I say, we all have our jobs to do, should we be so lucky as to have a job, which as you know …

She says, the abortionist is not a doctor, there are a number of rooms around London, sometimes at Shepherd’s Bush, Notting Hill, there is one at Wimbledon, a large house.

I have not heard of this sort of thing before. I examine her hands. They are small and pale with closely bitten nails and one or two faintly pink patches around the knuckles. I ask her if she wears rubber gloves. She says yes.

I am quite happy to discuss the mechanics of the job, for the moment.

She says, I have always thought that they must have souls. When she … the woman I work for … when she does it there is a noise like cutting a pear … but a lot louder. I have helped kill more people than live in this street … I counted the houses in the street one night … I worked it out.

I say, it is not such a large street … a court, not very large.

She says, twice as many as in this street.

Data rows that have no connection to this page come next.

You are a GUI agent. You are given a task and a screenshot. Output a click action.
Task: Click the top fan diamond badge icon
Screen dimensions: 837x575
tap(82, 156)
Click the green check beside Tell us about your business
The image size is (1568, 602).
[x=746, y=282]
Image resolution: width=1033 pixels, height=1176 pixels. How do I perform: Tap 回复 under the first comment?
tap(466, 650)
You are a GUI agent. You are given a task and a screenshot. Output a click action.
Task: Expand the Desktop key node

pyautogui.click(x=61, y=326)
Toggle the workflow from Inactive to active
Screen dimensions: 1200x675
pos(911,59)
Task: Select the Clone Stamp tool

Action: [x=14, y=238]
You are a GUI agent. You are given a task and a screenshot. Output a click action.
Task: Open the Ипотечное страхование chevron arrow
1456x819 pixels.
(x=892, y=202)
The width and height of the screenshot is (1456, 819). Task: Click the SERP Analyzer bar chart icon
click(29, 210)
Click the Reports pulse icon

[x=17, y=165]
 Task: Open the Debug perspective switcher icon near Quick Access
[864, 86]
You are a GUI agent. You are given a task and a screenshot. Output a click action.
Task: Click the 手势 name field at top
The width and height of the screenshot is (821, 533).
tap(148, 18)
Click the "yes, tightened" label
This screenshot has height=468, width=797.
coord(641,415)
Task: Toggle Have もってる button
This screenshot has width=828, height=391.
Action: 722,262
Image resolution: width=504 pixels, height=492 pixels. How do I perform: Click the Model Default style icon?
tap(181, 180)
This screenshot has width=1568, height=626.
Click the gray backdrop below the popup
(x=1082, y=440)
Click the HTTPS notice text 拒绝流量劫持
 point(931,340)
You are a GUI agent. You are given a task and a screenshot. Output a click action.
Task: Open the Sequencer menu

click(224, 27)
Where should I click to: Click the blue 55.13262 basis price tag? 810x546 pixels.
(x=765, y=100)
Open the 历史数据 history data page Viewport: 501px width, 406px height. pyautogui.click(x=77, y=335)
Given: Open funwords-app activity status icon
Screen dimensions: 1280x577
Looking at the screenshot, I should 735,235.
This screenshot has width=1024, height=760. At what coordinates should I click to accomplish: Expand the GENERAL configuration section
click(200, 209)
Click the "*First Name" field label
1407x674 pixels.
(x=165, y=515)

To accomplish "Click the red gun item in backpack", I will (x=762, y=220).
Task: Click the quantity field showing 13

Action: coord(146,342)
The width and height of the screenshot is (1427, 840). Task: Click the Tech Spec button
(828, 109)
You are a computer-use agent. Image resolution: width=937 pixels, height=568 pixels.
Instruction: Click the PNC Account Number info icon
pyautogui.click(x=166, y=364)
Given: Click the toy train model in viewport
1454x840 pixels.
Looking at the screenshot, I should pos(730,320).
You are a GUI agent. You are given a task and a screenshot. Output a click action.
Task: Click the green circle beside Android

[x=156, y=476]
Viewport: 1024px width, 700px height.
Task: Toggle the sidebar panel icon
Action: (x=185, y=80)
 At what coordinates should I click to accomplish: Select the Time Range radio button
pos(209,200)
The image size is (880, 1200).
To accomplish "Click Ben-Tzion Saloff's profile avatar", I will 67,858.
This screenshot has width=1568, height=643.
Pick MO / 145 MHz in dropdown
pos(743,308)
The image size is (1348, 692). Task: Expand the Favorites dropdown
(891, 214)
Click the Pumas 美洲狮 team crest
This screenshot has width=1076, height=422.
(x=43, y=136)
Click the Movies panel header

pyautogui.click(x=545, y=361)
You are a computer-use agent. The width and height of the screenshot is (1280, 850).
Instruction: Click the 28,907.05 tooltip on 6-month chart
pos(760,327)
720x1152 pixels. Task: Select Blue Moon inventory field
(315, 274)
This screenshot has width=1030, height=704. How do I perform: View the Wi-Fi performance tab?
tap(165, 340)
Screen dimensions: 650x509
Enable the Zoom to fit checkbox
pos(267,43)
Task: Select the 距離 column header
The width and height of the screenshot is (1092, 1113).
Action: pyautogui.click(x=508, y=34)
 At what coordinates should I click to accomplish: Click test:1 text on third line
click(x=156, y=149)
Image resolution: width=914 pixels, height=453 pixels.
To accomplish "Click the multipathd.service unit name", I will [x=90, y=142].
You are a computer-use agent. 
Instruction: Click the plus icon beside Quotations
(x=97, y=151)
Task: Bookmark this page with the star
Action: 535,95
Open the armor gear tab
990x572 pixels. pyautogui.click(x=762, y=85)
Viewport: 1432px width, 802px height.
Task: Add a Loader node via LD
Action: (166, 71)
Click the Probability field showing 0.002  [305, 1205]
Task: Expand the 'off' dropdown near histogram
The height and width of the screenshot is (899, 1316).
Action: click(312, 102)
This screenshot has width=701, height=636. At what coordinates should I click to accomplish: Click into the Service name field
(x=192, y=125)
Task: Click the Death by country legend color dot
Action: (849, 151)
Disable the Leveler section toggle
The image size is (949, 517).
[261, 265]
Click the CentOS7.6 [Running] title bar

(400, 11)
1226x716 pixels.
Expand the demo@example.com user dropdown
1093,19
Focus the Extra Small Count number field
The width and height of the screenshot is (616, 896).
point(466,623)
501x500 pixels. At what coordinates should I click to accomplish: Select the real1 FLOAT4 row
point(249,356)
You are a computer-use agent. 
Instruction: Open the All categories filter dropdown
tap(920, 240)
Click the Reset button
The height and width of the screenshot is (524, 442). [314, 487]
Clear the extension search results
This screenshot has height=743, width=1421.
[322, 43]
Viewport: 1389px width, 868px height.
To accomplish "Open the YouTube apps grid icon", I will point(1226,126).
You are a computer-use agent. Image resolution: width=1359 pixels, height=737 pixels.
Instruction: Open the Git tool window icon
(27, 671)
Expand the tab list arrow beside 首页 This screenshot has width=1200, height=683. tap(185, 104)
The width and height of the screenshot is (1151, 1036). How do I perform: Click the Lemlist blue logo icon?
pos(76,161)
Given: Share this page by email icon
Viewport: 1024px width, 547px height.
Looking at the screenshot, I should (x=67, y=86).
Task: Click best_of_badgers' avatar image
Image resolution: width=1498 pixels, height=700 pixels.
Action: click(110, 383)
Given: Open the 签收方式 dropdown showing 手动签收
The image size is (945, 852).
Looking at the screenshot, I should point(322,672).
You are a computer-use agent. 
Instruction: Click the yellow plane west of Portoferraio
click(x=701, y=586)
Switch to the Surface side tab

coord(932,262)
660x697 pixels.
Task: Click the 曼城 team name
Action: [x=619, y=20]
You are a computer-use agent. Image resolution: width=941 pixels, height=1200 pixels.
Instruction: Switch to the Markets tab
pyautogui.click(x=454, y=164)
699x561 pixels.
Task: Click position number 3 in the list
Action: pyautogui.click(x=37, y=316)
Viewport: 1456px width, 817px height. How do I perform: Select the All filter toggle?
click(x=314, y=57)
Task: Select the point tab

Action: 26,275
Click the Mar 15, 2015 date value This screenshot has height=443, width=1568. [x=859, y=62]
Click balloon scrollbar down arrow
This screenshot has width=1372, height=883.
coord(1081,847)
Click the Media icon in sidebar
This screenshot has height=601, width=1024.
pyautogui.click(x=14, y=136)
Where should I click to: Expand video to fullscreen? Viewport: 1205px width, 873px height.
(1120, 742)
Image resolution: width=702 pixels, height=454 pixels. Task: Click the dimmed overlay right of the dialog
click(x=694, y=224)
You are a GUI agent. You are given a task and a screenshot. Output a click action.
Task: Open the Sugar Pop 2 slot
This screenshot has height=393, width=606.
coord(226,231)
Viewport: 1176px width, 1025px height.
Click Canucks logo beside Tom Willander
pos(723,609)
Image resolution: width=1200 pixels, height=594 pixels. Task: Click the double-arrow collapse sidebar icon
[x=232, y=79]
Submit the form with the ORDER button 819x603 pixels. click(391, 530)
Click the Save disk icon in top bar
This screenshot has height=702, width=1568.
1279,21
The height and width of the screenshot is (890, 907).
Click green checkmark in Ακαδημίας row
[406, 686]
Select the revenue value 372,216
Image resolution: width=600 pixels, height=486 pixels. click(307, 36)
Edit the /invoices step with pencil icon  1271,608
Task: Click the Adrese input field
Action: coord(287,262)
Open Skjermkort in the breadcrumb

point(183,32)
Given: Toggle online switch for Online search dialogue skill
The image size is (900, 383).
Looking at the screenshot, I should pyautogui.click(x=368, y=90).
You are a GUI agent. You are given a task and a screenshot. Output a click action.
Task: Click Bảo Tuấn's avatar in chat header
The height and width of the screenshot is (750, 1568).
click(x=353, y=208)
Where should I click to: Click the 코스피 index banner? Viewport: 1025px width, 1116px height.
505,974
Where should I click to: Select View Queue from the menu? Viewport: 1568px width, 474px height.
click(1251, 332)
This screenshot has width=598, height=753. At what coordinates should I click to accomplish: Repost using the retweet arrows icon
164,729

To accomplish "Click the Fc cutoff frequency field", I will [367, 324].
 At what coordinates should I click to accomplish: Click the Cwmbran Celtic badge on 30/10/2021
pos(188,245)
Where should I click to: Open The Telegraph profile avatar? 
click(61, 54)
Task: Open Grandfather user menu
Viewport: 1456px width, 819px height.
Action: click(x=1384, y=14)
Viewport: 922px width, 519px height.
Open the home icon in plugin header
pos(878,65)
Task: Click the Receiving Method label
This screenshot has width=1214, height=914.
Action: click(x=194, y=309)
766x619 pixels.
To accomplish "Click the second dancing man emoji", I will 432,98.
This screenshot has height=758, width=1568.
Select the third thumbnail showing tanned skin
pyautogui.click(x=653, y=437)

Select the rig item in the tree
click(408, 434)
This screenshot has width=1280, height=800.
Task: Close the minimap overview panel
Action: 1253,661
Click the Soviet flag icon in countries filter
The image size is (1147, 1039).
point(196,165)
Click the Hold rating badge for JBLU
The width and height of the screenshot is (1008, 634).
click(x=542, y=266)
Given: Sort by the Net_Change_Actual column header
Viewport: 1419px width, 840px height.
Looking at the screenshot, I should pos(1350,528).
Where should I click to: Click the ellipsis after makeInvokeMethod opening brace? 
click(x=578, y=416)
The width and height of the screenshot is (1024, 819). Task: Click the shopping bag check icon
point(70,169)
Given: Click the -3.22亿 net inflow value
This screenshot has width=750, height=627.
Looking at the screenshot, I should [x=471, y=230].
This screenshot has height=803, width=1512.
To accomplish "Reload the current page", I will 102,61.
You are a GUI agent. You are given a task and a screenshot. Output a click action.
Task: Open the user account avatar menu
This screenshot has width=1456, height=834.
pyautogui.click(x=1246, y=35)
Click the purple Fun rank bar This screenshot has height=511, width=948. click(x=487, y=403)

I say, but still it is not so many, and we have a problem with population. It is like contraception, if you’ll excuse the term, applied a little later.

My voice, I hope, is very calm. It has a certain “professional” touch to it. But my voice gives no indication of what is happening to me. Every single organ in my body is quivering. It is bad. I had wished to take things slowly. There is a slow pleasure to be had from superficial things, then there are more personal things like jobs, the people she likes, where she was born. Only later, much later, should be discussed her fears about the souls of aborted babies. But it is all coming too fast, all becoming too much. I long to touch her clothing. To remove now, so early, an item of clothing, perhaps the shawl, perhaps it would do me no harm to simply remove the shawl.